How to Eat Healthy at a Japanese Restaurant

Just when you've mastered healthy eating at home, tackling unfamiliar cuisines, such as sushi or hibachi restaurants, becomes a new issue when dining out. But nutritious, low-calorie Japanese food isn't hard to find, with a bit of planning.

Nutritious, low-calorie Japanese food isn’t hard to find, with a bit of planning.
Image Credit: AnnaPustynnikova/iStock/GettyImages

Avoid the Pitfalls

There are a few handy phrases and ingredients to be on the lookout for when you're trying to enjoy heart-healthy and low-calorie Japanese food. Indulging in too many of these can spell trouble for your health goals:

  • Soy sauce: Even "low sodium" soy sauce has about 500 milligrams of sodium per tablespoon, with regular soy sauce having about 900 milligrams, according to the USDA.
  • Tempura: The Mayo Clinic warns against this type of preparation. Tempura calls for breading and deep-frying, adding fat and empty carbs to your meal. Avoid foods described as "crispy," unless the menu specifies an oven-baked preparation.
  • Agemono: Meaning "deep-fried," the term "agemono" can appear on a menu, along with the related "tempura." According to Mayo Clinic, dishes like shrimp agemono are among the least-healthy Japanese restaurant menu options.
  • Creamy condiments and fillings: Dipping sauces are tempting for your sushi rolls and cooked tidbits. Cleveland Clinic points out that most are mayonnaise-based, presenting yet another opportunity to pile on saturated fat. In addition, the Western-style "Philadelphia roll" is a sushi-like concoction that's heavy on cream cheese
  • Imitation crab: Yes, there's a bit of "seafood" in imitation crab, but also unhealthy fillers that are high in sugar and sodium.
  • Chicken katsu: The Mayo Clinic lists this meal as a definite "must miss" when seeking health Japanese restaurant options. Chicken katsu is analogous to American fast-food chicken tenders, given the breaded and fried preparation, and sugary sauces.
  • Fried entrees: For obvious reasons, menu items like "fried pork" or "fried tofu" should be avoided.

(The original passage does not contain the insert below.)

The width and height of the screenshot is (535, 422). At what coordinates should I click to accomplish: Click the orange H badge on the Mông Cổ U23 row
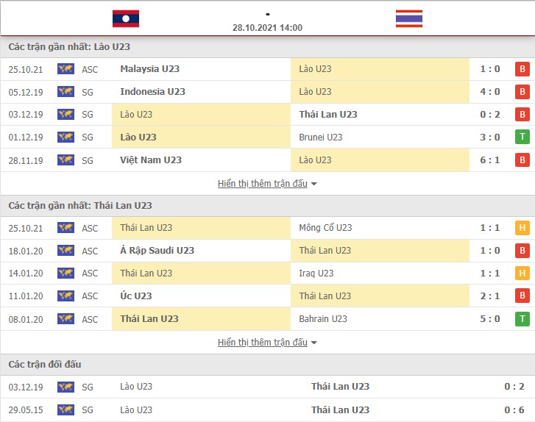click(x=522, y=228)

Read more: Healthy Chicken Recipes From Around the World

Order Satisfying Starters and Sides

Quell your raging appetite at the outset of a meal with healthy dishes. Picking healthy sides will also keep you from over-indulging.

Low-calorie Japanese food options for appetizers include clear soup and salad. Green salads have special touches, like sliced ginger, to keep things interesting, or you can get adventurous with a nutrient-packed seaweed salad.

Miso soup, which combines broth with tofu, and which is flavored with bean paste, is a calorie-light choice. Sui-mono is another delicate, broth-based soup which is less salty than miso soup. In addition, look for edamame (crunchy soybeans) or steamed spinach from the appetizer or side dish menus.

The Mayo Clinic suggests vegetable and rice, also known as kayaku gohan, as a healthy side dish or entree. Udon or soba noodles are fiber-rich side dishes. Of course, you can also order a green or seaweed salad with your entree, instead of having it as an appetizer.

Read more: Is Ramen a Good Diet Food?

Healthy Japanese Restaurant Entrees

Many Japanese menus offer a wealth of main course options, from various sushi rolls to specialty "bowls." This allows you to pick dishes featuring the healthiest versions of classic Japanese ingredients.

Whenever possible, choose sushi and other entrees with brown rice, which is higher in fiber and minerals than white sushi rice. If you're trying to limit carbohydrates altogether, look for sushi rolls with no rice as either filler or as wrappings. Seaweed or sliced cucumber strips also make handy wrappings.

Some of the most well-known staple Japanese ingredients are also the healthiest, especially if the dish relies on them instead of other fillers. Fresh tuna and salmon are good sources of Omega-3 fats, while diced avocado offers another healthy fat option.

Often, the same dish is offered with different cooking methods, which greatly influences how healthy it ends up. The Mayo Clinic notes that steamed dumplings are better choices than their fried counterparts, and teriyaki chicken and other proteins are also preferable to deep-fried proteins.

If you're watching calories in Japanese food hibachi, choose lower-fat proteins like seafood and chicken over pork and beef, and load as much of your plate as possible with the vegetables the chef flips your way.